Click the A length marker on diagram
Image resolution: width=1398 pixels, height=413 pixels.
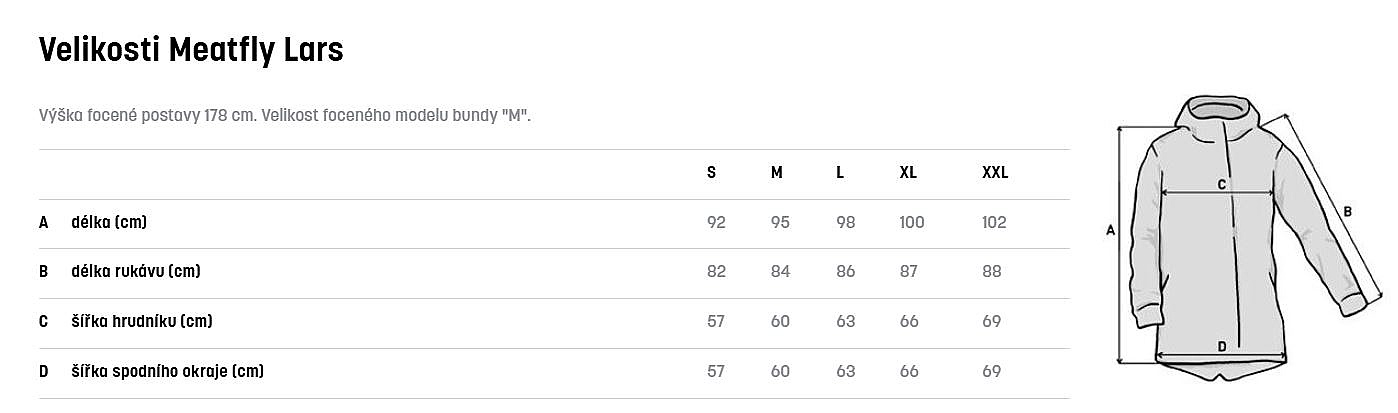click(1110, 231)
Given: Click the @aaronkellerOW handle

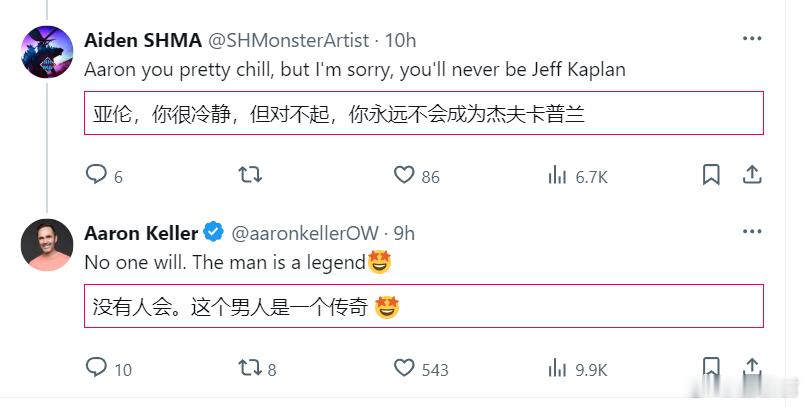Looking at the screenshot, I should click(305, 233).
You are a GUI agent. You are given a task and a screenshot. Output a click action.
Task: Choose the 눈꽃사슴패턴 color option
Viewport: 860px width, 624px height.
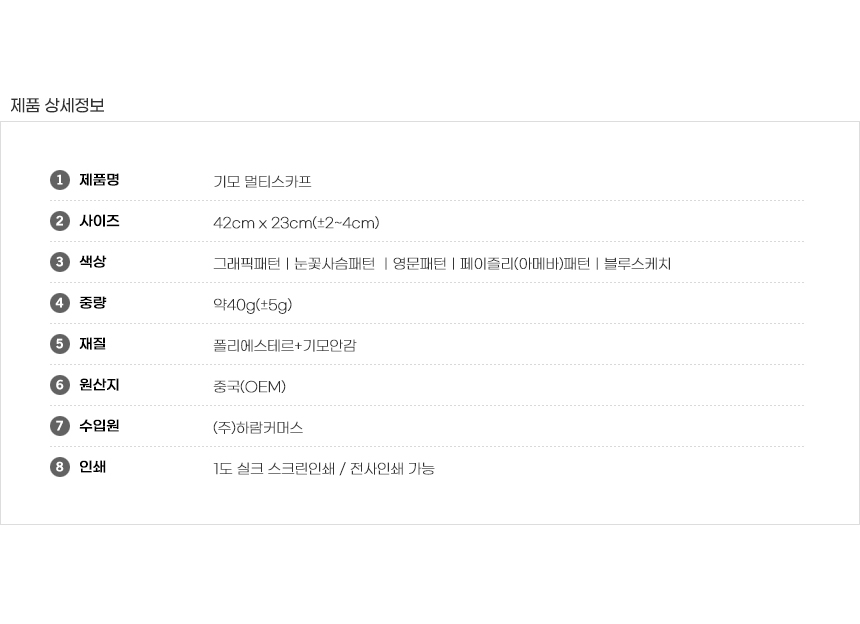pyautogui.click(x=335, y=264)
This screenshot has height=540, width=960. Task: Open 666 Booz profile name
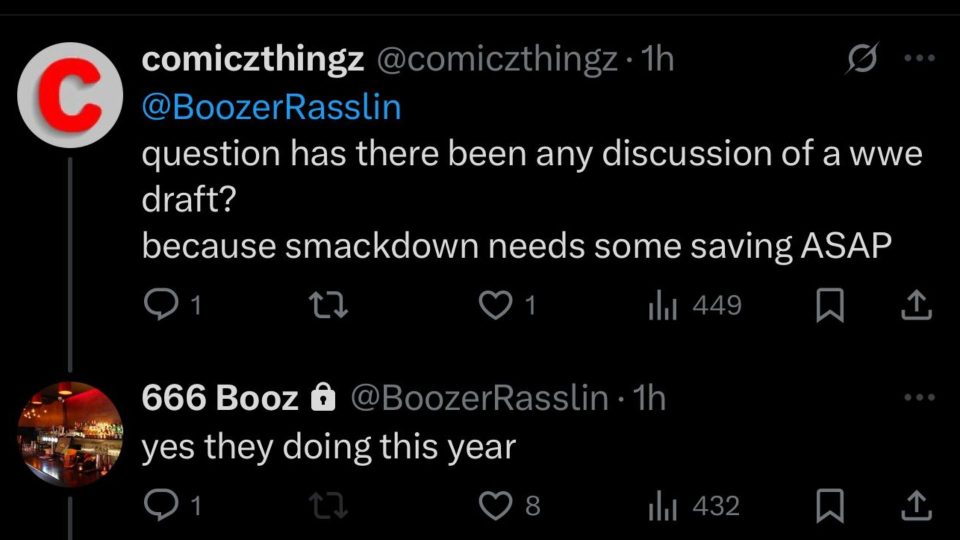coord(220,398)
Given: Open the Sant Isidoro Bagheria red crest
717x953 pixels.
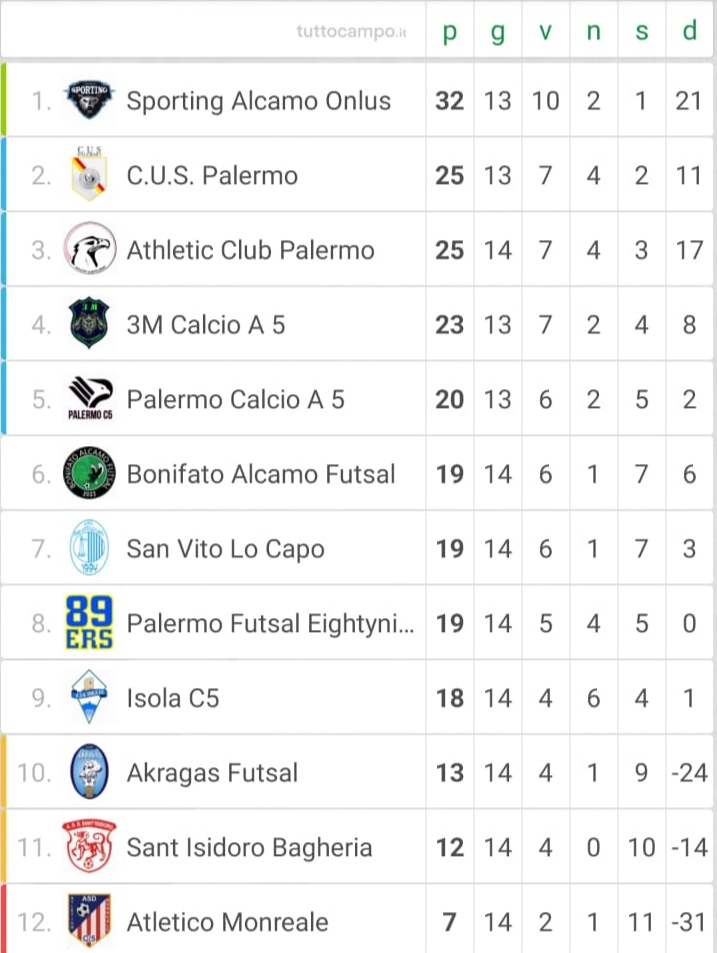Looking at the screenshot, I should 89,846.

> [Assignment]
Transcribe all of the listing precisely. The images stay out of it.

> [Solution]
Click the A length marker on diagram
Image resolution: width=1398 pixels, height=413 pixels.
click(1110, 231)
Given: Click the @aaronkellerOW handle

Looking at the screenshot, I should click(305, 233).
You are a GUI agent. You are given a task and a screenshot. Output a click action.
Task: Choose the 눈꽃사슴패턴 color option
Viewport: 860px width, 624px height.
pyautogui.click(x=335, y=264)
This screenshot has height=540, width=960. Task: Open 666 Booz profile name
coord(220,398)
Given: Open the Sant Isidoro Bagheria red crest
717x953 pixels.
Looking at the screenshot, I should 89,846.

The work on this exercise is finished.